# WHAT YOU NEED TO DO
Each of the following records is to be output exactly.
**********
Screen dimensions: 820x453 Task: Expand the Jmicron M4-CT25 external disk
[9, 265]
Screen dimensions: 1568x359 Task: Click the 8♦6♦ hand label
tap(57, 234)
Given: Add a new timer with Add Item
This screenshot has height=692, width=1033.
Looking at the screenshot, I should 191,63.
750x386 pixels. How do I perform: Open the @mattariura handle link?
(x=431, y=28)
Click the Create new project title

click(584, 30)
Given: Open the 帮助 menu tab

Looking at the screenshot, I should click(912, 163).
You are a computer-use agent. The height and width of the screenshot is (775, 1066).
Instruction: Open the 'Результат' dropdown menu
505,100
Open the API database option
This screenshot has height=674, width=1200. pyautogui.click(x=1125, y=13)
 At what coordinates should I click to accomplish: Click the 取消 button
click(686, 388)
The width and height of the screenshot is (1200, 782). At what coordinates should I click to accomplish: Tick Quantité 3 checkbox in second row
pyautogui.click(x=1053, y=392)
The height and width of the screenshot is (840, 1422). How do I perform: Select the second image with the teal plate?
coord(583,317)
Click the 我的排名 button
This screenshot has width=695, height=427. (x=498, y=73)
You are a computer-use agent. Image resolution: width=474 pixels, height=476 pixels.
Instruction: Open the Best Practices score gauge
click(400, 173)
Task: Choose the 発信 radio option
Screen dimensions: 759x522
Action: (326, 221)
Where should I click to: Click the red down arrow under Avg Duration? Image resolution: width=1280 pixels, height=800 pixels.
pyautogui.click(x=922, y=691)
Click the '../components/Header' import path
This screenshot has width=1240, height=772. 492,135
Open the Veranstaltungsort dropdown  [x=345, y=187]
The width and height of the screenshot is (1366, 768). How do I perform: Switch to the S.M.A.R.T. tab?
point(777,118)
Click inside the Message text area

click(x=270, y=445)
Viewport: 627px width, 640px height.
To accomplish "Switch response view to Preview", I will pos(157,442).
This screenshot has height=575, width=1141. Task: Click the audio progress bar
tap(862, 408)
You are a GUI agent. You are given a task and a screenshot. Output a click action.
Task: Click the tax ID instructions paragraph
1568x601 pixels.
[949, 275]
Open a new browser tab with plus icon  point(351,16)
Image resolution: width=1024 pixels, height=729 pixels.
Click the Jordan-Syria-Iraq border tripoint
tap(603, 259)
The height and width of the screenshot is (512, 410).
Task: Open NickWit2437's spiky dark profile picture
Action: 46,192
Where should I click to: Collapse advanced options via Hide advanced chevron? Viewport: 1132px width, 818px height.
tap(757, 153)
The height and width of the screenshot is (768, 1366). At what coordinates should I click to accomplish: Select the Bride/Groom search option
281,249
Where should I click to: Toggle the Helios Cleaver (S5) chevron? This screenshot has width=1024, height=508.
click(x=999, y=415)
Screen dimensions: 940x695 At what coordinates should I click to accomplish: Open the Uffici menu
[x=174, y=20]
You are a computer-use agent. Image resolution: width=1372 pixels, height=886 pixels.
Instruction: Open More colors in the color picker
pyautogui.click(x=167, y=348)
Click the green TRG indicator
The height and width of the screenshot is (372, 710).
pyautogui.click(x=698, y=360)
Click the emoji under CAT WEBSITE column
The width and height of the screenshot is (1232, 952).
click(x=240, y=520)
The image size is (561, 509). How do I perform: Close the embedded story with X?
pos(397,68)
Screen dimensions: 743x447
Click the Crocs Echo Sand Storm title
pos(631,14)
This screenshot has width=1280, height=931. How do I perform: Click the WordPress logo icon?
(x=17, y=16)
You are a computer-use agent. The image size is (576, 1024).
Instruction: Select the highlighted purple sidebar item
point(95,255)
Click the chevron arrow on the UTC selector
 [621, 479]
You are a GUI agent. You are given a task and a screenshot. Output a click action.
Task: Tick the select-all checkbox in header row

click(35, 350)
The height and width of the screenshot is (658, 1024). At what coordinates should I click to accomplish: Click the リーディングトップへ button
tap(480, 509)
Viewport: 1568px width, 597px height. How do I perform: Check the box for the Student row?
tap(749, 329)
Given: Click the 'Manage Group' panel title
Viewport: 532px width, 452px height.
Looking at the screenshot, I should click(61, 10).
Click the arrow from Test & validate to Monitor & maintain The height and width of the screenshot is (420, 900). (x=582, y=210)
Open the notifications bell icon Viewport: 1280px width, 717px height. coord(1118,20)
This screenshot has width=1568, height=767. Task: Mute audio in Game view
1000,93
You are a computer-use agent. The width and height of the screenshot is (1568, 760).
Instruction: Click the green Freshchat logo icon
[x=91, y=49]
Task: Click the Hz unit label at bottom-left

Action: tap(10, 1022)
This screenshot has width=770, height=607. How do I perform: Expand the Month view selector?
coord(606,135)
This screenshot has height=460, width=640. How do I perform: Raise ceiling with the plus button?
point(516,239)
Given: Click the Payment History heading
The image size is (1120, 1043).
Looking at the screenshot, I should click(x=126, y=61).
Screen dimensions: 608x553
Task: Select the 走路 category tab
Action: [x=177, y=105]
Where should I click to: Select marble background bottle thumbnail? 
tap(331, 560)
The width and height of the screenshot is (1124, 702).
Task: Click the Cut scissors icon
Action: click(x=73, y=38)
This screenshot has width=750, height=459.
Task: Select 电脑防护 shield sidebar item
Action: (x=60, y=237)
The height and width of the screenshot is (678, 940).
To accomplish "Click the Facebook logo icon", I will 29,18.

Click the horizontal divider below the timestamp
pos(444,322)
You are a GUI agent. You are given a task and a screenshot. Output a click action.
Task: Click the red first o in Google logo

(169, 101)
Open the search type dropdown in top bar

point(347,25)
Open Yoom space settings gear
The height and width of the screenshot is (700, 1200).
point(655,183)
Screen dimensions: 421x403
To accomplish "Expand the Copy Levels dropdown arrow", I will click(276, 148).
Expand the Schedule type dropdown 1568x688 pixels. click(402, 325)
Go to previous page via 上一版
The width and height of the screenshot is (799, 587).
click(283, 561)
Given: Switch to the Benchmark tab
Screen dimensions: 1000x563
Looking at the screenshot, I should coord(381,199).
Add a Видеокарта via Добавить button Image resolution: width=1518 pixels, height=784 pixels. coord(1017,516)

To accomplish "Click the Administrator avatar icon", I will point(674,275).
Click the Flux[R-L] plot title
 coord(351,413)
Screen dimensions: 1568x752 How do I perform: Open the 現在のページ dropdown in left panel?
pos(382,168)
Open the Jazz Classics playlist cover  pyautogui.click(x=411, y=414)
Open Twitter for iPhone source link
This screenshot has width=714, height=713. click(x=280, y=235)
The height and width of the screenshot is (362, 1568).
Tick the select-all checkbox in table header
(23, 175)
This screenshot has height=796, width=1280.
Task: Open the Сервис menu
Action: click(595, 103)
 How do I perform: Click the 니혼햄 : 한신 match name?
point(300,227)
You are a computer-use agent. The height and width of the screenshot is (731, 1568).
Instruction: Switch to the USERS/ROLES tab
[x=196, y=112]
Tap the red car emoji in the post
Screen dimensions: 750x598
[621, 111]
**********
# EXERCISE ANSWER
Screen dimensions: 820x453 Task: Expand the Jmicron M4-CT25 external disk
[9, 265]
Screen dimensions: 1568x359 Task: Click the 8♦6♦ hand label
tap(57, 234)
Given: Add a new timer with Add Item
This screenshot has height=692, width=1033.
Looking at the screenshot, I should 191,63.
750x386 pixels. How do I perform: Open the @mattariura handle link?
(x=431, y=28)
Click the Create new project title

click(584, 30)
Given: Open the 帮助 menu tab

Looking at the screenshot, I should click(912, 163).
You are a computer-use agent. The height and width of the screenshot is (775, 1066).
Instruction: Open the 'Результат' dropdown menu
505,100
Open the API database option
This screenshot has height=674, width=1200. pyautogui.click(x=1125, y=13)
 At what coordinates should I click to accomplish: Click the 取消 button
click(686, 388)
The width and height of the screenshot is (1200, 782). At what coordinates should I click to accomplish: Tick Quantité 3 checkbox in second row
pyautogui.click(x=1053, y=392)
The height and width of the screenshot is (840, 1422). How do I perform: Select the second image with the teal plate?
coord(583,317)
Click the 我的排名 button
This screenshot has width=695, height=427. (x=498, y=73)
You are a computer-use agent. Image resolution: width=474 pixels, height=476 pixels.
Instruction: Open the Best Practices score gauge
click(400, 173)
Task: Choose the 発信 radio option
Screen dimensions: 759x522
Action: (326, 221)
Where should I click to: Click the red down arrow under Avg Duration? Image resolution: width=1280 pixels, height=800 pixels.
pyautogui.click(x=922, y=691)
Click the '../components/Header' import path
This screenshot has width=1240, height=772. 492,135
Open the Veranstaltungsort dropdown  [x=345, y=187]
The width and height of the screenshot is (1366, 768). How do I perform: Switch to the S.M.A.R.T. tab?
point(777,118)
Click inside the Message text area

click(x=270, y=445)
Viewport: 627px width, 640px height.
To accomplish "Switch response view to Preview", I will pos(157,442).
This screenshot has height=575, width=1141. Task: Click the audio progress bar
tap(862, 408)
You are a GUI agent. You are given a task and a screenshot. Output a click action.
Task: Click the tax ID instructions paragraph
1568x601 pixels.
[949, 275]
Open a new browser tab with plus icon  point(351,16)
Image resolution: width=1024 pixels, height=729 pixels.
Click the Jordan-Syria-Iraq border tripoint
tap(603, 259)
The height and width of the screenshot is (512, 410).
Task: Open NickWit2437's spiky dark profile picture
Action: 46,192
Where should I click to: Collapse advanced options via Hide advanced chevron? Viewport: 1132px width, 818px height.
tap(757, 153)
The height and width of the screenshot is (768, 1366). At what coordinates should I click to accomplish: Select the Bride/Groom search option
281,249
Where should I click to: Toggle the Helios Cleaver (S5) chevron? This screenshot has width=1024, height=508.
click(x=999, y=415)
Screen dimensions: 940x695 At what coordinates should I click to accomplish: Open the Uffici menu
[x=174, y=20]
You are a computer-use agent. Image resolution: width=1372 pixels, height=886 pixels.
Instruction: Open More colors in the color picker
pyautogui.click(x=167, y=348)
Click the green TRG indicator
The height and width of the screenshot is (372, 710).
pyautogui.click(x=698, y=360)
Click the emoji under CAT WEBSITE column
The width and height of the screenshot is (1232, 952).
click(x=240, y=520)
The image size is (561, 509). How do I perform: Close the embedded story with X?
pos(397,68)
Screen dimensions: 743x447
Click the Crocs Echo Sand Storm title
pos(631,14)
This screenshot has width=1280, height=931. How do I perform: Click the WordPress logo icon?
(x=17, y=16)
You are a computer-use agent. The image size is (576, 1024).
Instruction: Select the highlighted purple sidebar item
point(95,255)
Click the chevron arrow on the UTC selector
 [621, 479]
You are a GUI agent. You are given a task and a screenshot. Output a click action.
Task: Tick the select-all checkbox in header row

click(35, 350)
The height and width of the screenshot is (658, 1024). At what coordinates should I click to accomplish: Click the リーディングトップへ button
tap(480, 509)
Viewport: 1568px width, 597px height. How do I perform: Check the box for the Student row?
tap(749, 329)
Given: Click the 'Manage Group' panel title
Viewport: 532px width, 452px height.
Looking at the screenshot, I should click(61, 10).
Click the arrow from Test & validate to Monitor & maintain The height and width of the screenshot is (420, 900). (x=582, y=210)
Open the notifications bell icon Viewport: 1280px width, 717px height. coord(1118,20)
This screenshot has width=1568, height=767. Task: Mute audio in Game view
1000,93
You are a computer-use agent. The width and height of the screenshot is (1568, 760).
Instruction: Click the green Freshchat logo icon
[x=91, y=49]
Task: Click the Hz unit label at bottom-left

Action: tap(10, 1022)
This screenshot has width=770, height=607. How do I perform: Expand the Month view selector?
coord(606,135)
This screenshot has height=460, width=640. How do I perform: Raise ceiling with the plus button?
point(516,239)
Given: Click the Payment History heading
The image size is (1120, 1043).
Looking at the screenshot, I should click(x=126, y=61).
Screen dimensions: 608x553
Task: Select the 走路 category tab
Action: [x=177, y=105]
Where should I click to: Select marble background bottle thumbnail? 
tap(331, 560)
The width and height of the screenshot is (1124, 702).
Task: Click the Cut scissors icon
Action: click(x=73, y=38)
This screenshot has width=750, height=459.
Task: Select 电脑防护 shield sidebar item
Action: (x=60, y=237)
The height and width of the screenshot is (678, 940).
To accomplish "Click the Facebook logo icon", I will 29,18.

Click the horizontal divider below the timestamp
pos(444,322)
You are a GUI agent. You are given a task and a screenshot. Output a click action.
Task: Click the red first o in Google logo

(169, 101)
Open the search type dropdown in top bar

point(347,25)
Open Yoom space settings gear
The height and width of the screenshot is (700, 1200).
point(655,183)
Screen dimensions: 421x403
To accomplish "Expand the Copy Levels dropdown arrow", I will click(276, 148).
Expand the Schedule type dropdown 1568x688 pixels. click(402, 325)
Go to previous page via 上一版
The width and height of the screenshot is (799, 587).
click(283, 561)
Given: Switch to the Benchmark tab
Screen dimensions: 1000x563
Looking at the screenshot, I should coord(381,199).
Add a Видеокарта via Добавить button Image resolution: width=1518 pixels, height=784 pixels. coord(1017,516)

To accomplish "Click the Administrator avatar icon", I will point(674,275).
Click the Flux[R-L] plot title
 coord(351,413)
Screen dimensions: 1568x752 How do I perform: Open the 現在のページ dropdown in left panel?
pos(382,168)
Open the Jazz Classics playlist cover  pyautogui.click(x=411, y=414)
Open Twitter for iPhone source link
This screenshot has width=714, height=713. click(x=280, y=235)
The height and width of the screenshot is (362, 1568).
Tick the select-all checkbox in table header
(23, 175)
This screenshot has height=796, width=1280.
Task: Open the Сервис menu
Action: click(595, 103)
 How do I perform: Click the 니혼햄 : 한신 match name?
point(300,227)
You are a computer-use agent. The height and width of the screenshot is (731, 1568).
Instruction: Switch to the USERS/ROLES tab
[x=196, y=112]
Tap the red car emoji in the post
Screen dimensions: 750x598
[621, 111]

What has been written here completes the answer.